RAMALLAH, West Bank — A besieged Yasser Arafat appealed to the world for help Saturday against Israeli forces that have destroyed and occupied most of the compound where the Palestinian Authority president lives and works.
Huddled in hallways and confined to two floors of his headquarters, Arafat and about 100 of his die-hard supporters erected a barricade and stacked desks against windows in anticipation of a final Israeli assault, according to people who visited.
Israel ignored international pleas to reverse its invasion of this West Bank city and instead expanded its punishing military offensive and tightened its siege of Arafat. Israeli forces rounded up hundreds of Palestinian men--including emergency medics and police--in what the government of Prime Minister Ariel Sharon has described as a hunt for terrorists.
Sharon declared Arafat an enemy last week, dispatched scores of tanks into the West Bank and Gaza Strip, and mobilized 20,000 reservists for a "long and complicated war" against the Palestinian chief and the suicide bombers and other extremists who have attacked Israelis.
The offensive followed a suicide bombing Wednesday that killed 23 people--the deadliest such attack in 18 months of violence. Two more suicide attacks have occurred since, including one in Tel Aviv on Saturday that injured 32 people but killed only the bomber.
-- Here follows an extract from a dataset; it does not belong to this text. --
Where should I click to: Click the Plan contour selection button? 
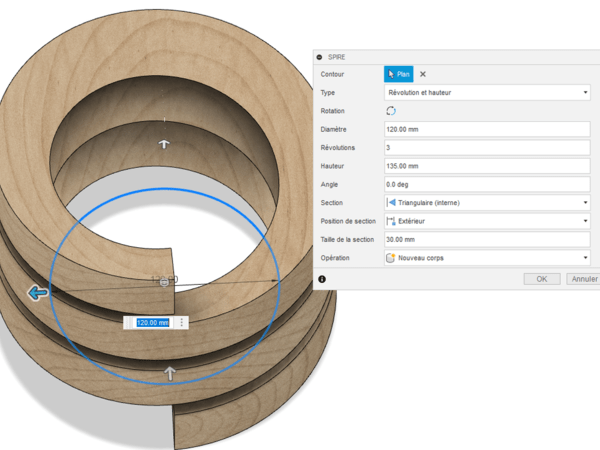398,74
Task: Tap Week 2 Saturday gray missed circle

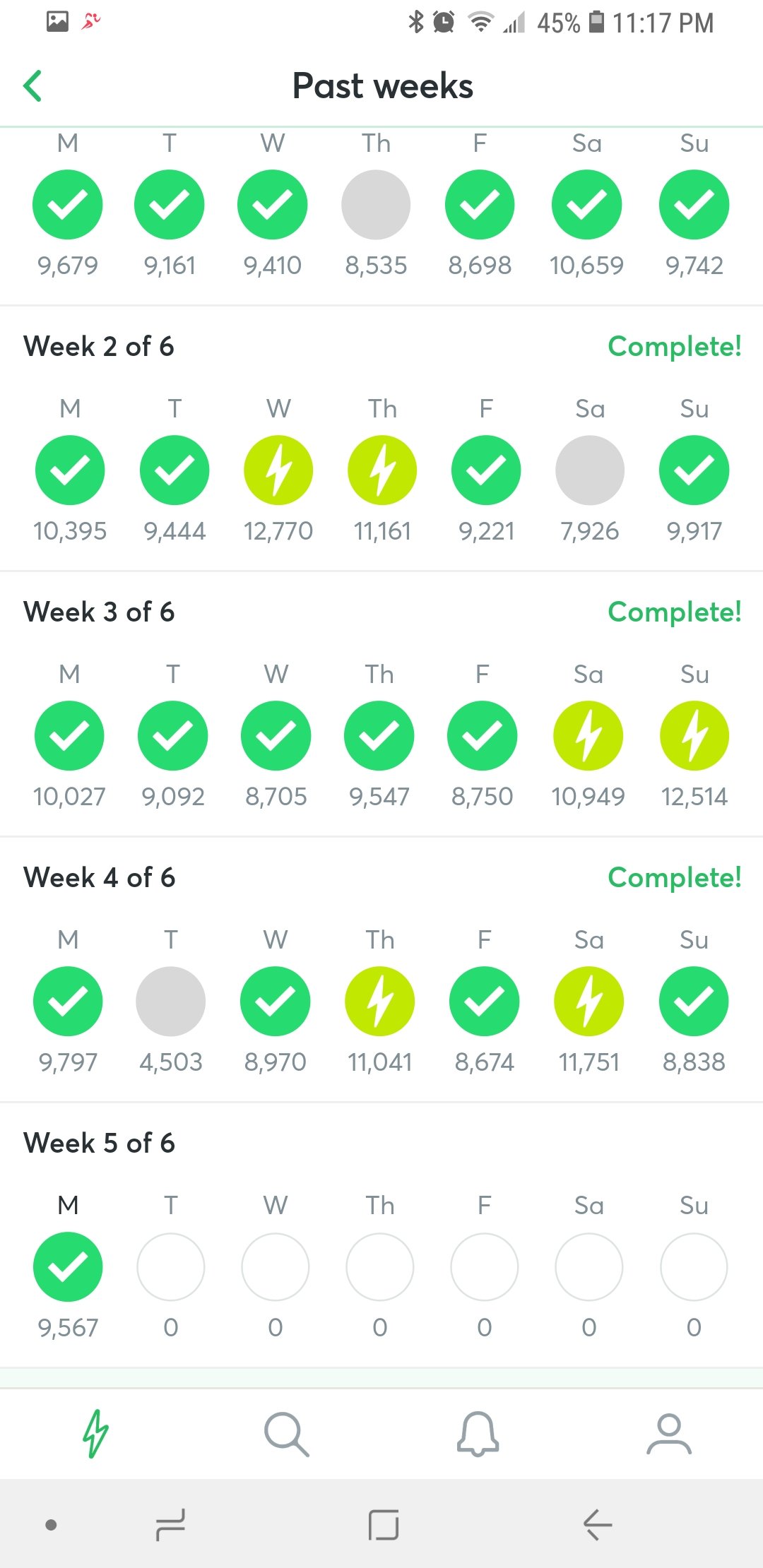Action: point(590,470)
Tanks that already hold sway in Ramallah moved into position Saturday around the sprawling U.S.-built headquarters of Arafat's West Bank security chief, Col. Jibril Rajoub, and demanded the surrender of key militants thought to be hiding there. Tanks also roared into the town of Beit Jala, next to the biblical city of Bethlehem, where Christians are observing Easter weekend.
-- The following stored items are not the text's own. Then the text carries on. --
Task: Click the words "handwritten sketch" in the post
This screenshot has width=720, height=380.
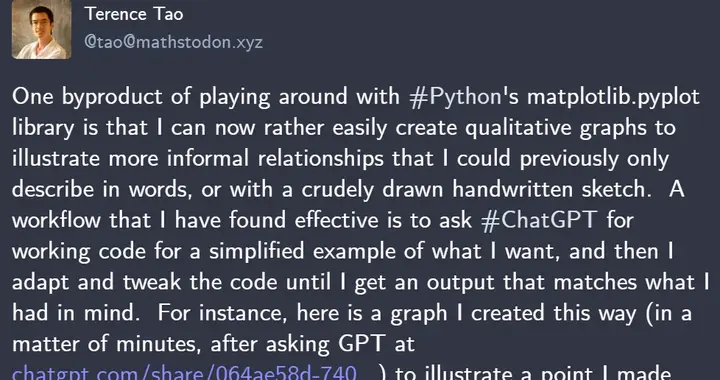Action: point(549,190)
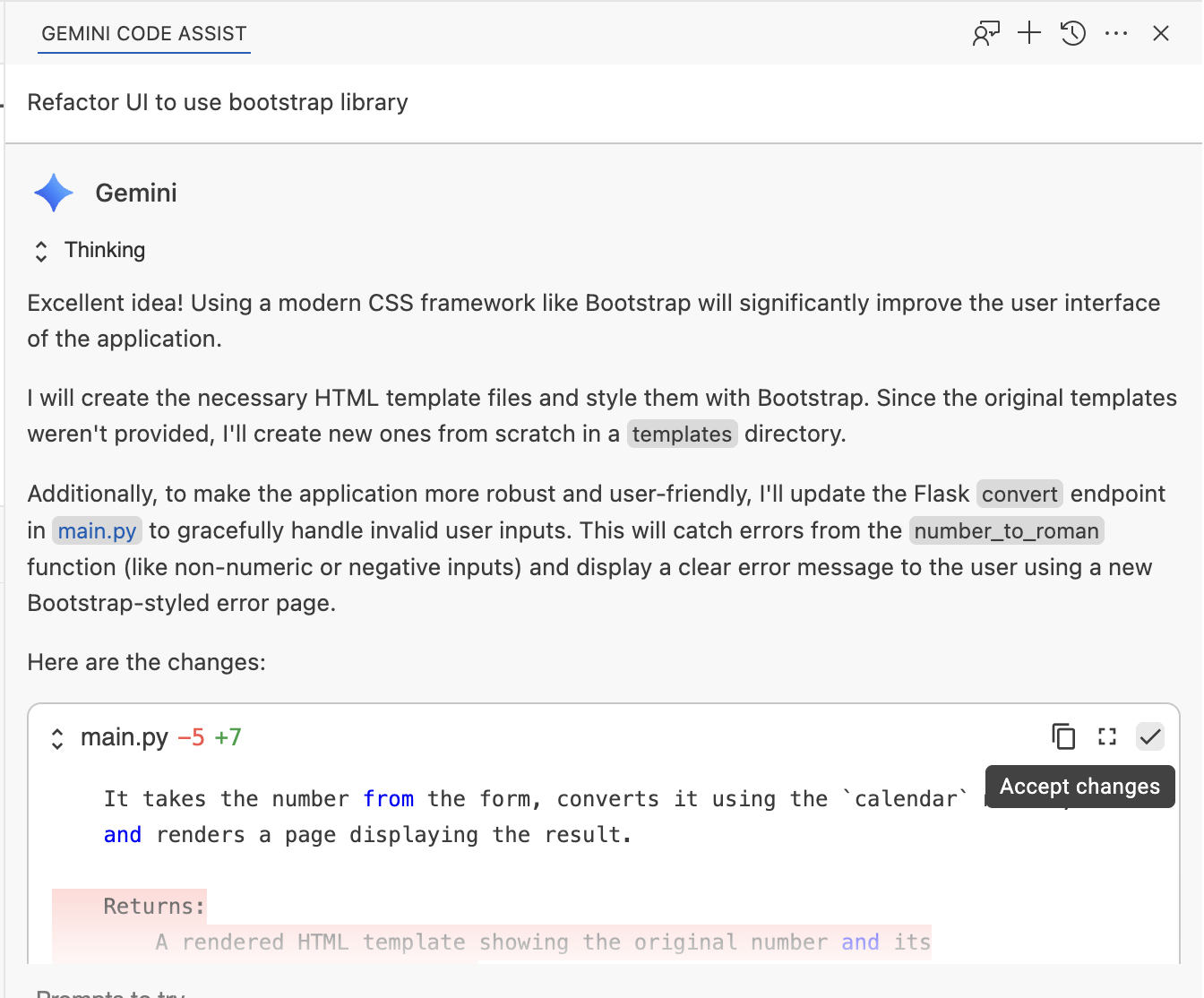The height and width of the screenshot is (998, 1204).
Task: Close the Gemini Code Assist panel
Action: pyautogui.click(x=1161, y=34)
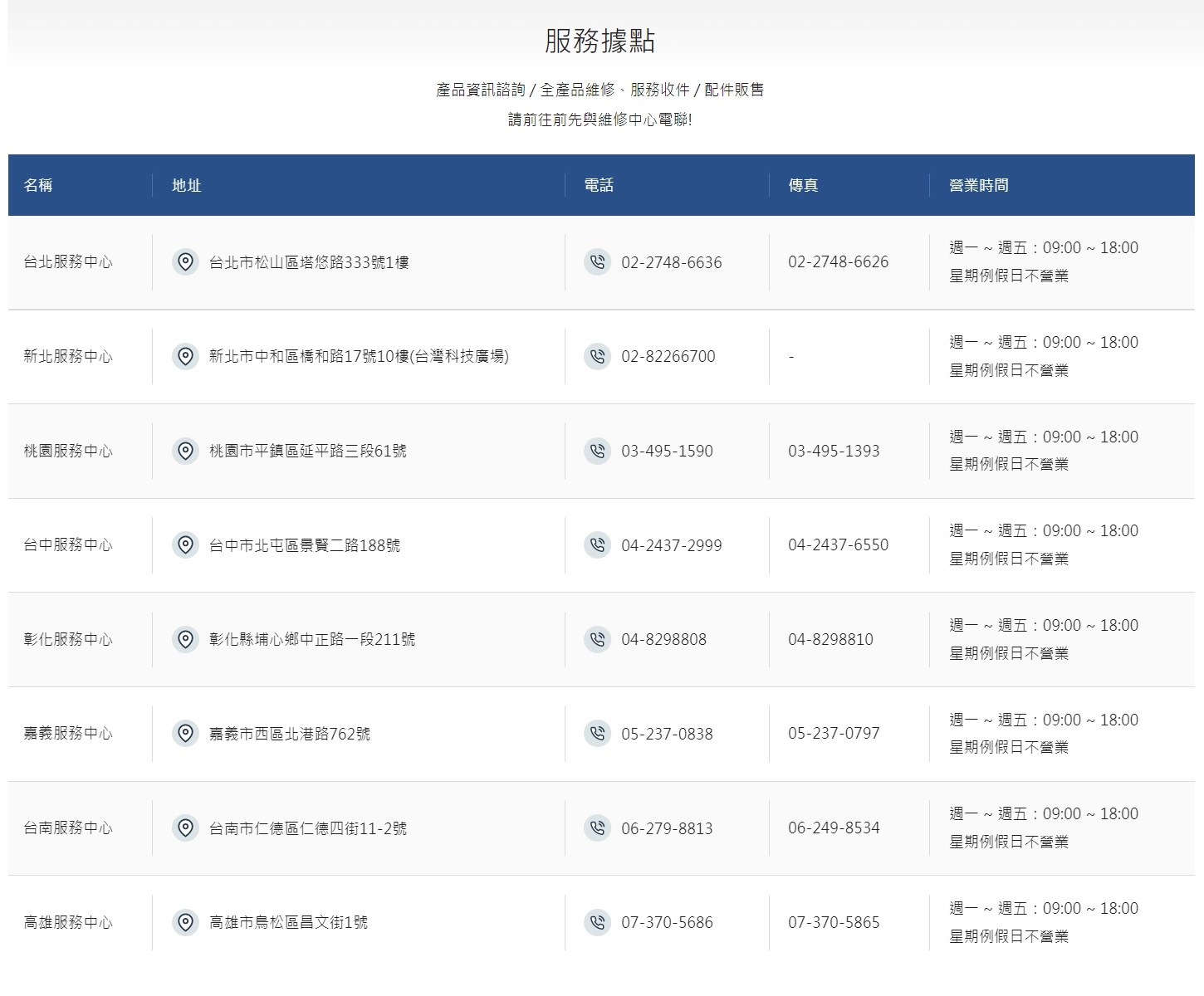The image size is (1204, 996).
Task: Click the 營業時間 column header
Action: click(x=978, y=185)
One of Arafat's bodyguards and an intelligence officer were killed in sporadic gun battles around the Palestinian leader's compound.
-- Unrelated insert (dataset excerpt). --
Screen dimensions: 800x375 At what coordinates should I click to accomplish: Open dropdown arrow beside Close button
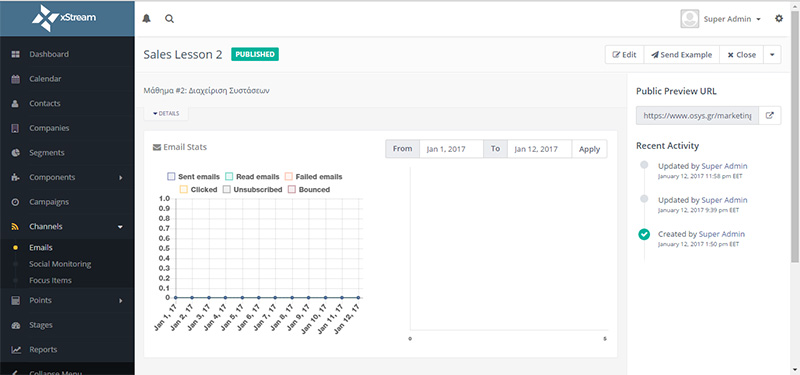click(x=772, y=55)
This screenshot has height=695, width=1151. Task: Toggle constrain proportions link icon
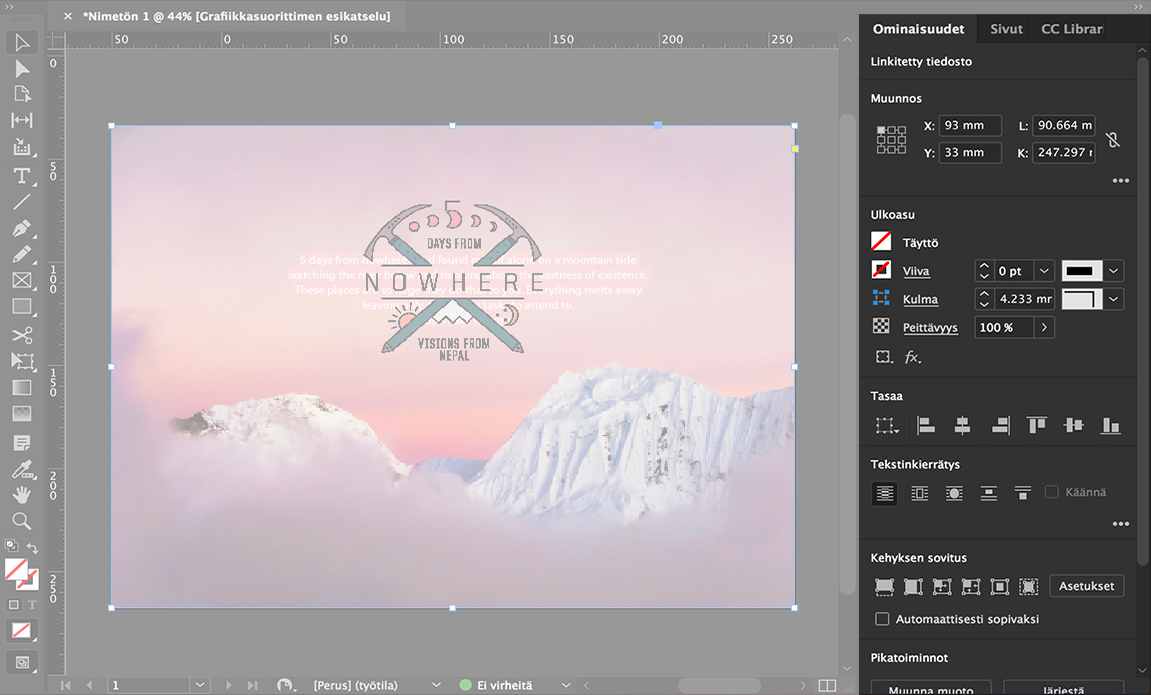[x=1113, y=140]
And the bodies of five Palestinian policemen were found in a building seized and then abandoned by Israeli forces. Palestinians said the men were executed in cold blood; the army said their deaths resulted from a firefight.
Arafat, said to be following the news on a small radio, may have taken comfort from the United Nations Security Council's call for Israel to leave Ramallah. The resolution passed 14 to 0 around dawn Saturday, after marathon discussions and, unusually, with U.S. support.